[Given task]:
Transcribe the passage from the thread below about aerating a tank while using CO2, starting at the words "3:absorb any gaseous" and ending after the words "great surface turnover.".

[Selected extract]:
※
The real question is whether it's helpful to aerate when you ARE using CO2. Lot's of different and ambiguous answers on that one.


----------



## ReefkprZ (Aug 21, 2010)

Dave-H said:


> The real question is whether it's helpful to aerate when you ARE using CO2. Lot's of different and ambiguous answers on that one.


if your willing to sacrifice CO2. here is my take on it. if your injecting co2 aeration will
1: help off gas co2 (-)
2:help off gas any other gasses that are over atmospheric content (+)
3:absorb any gaseous content from the atmosphere that is higher than the tanks (+\-)
4: off gas any other unstable compounds prone to changing to gaseous form from liquid form (such as ammonia) (+)
5: increased oxygen levels will facilitate aerobic filtration if otherwise oxygen is too low to allow maximum aerobic action. (+)
6: provide a form of water circulation. (+)

if the loss of CO2 doesn't outweigh the other positives to you then there is little reason not to. Me I am willing to keep high circulation and crank up my bubble count for the other positives. I'm not using a bubble wall but my spray bar provied great surface turnover.

and that is my opinion.


----------



## Hoppy (Dec 24, 2005)

Prostock442 said:


> Sorry Hoppy but now I'm confused, it don't take much LOL.
> 
> Yes - run the bubble wall?
> 
> ...


You have low light. You can decide whether to use the bubble wall according to whether you like the looks of it or not, and whether you think you can spend the money better for something else.


----------



## Prostock442 (Oct 22, 2010)

Thanks Hoppy - I appreciate your time & knowledge on all my threads. As for cost on the bubble wall, it was rather inexpesive at $4.39 but I do plan on returning it and finding a smaller one. I saw an air stone for $1.95 that will work fine.


----------



## Diana (Jan 14, 2010)

A bubbler does not add oxygen bubbles to the water. 
The bubbles released by a bubble wand/stone/other pop at the surface. They are in the water for such a short time that close to none of the air molecules actually get into the water. Air in these things is atmospheric air: pretty close to 80% nitrogen and 20% oxygen, with only a trace of all sorts of other things. Including the same amount of CO2 that is in the air.
※
[Source data]:
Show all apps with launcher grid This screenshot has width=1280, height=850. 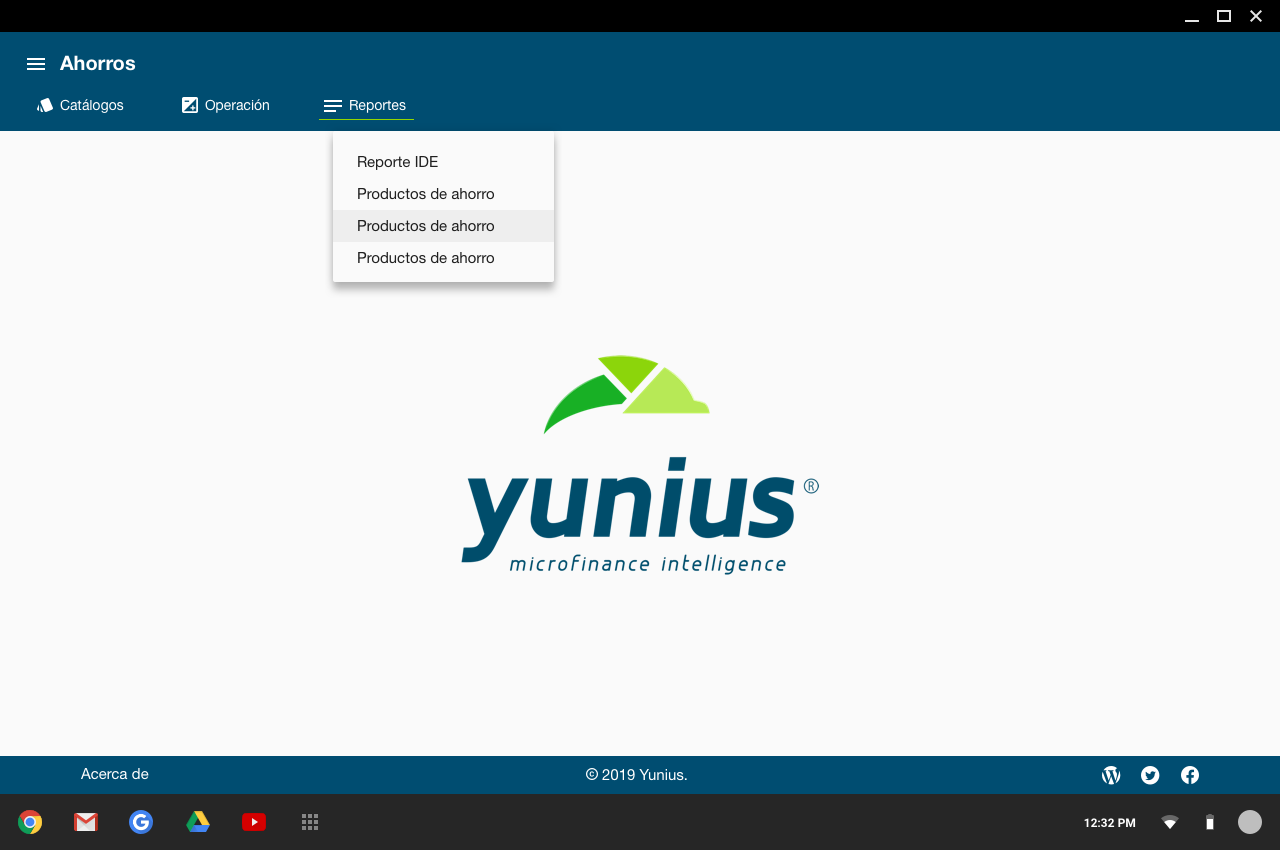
※
[Result below]:
3:absorb any gaseous content from the atmosphere that is higher than the tanks (+\-)
4: off gas any other unstable compounds prone to changing to gaseous form from liquid form (such as ammonia) (+)
5: increased oxygen levels will facilitate aerobic filtration if otherwise oxygen is too low to allow maximum aerobic action. (+)
6: provide a form of water circulation. (+)

if the loss of CO2 doesn't outweigh the other positives to you then there is little reason not to. Me I am willing to keep high circulation and crank up my bubble count for the other positives. I'm not using a bubble wall but my spray bar provied great surface turnover.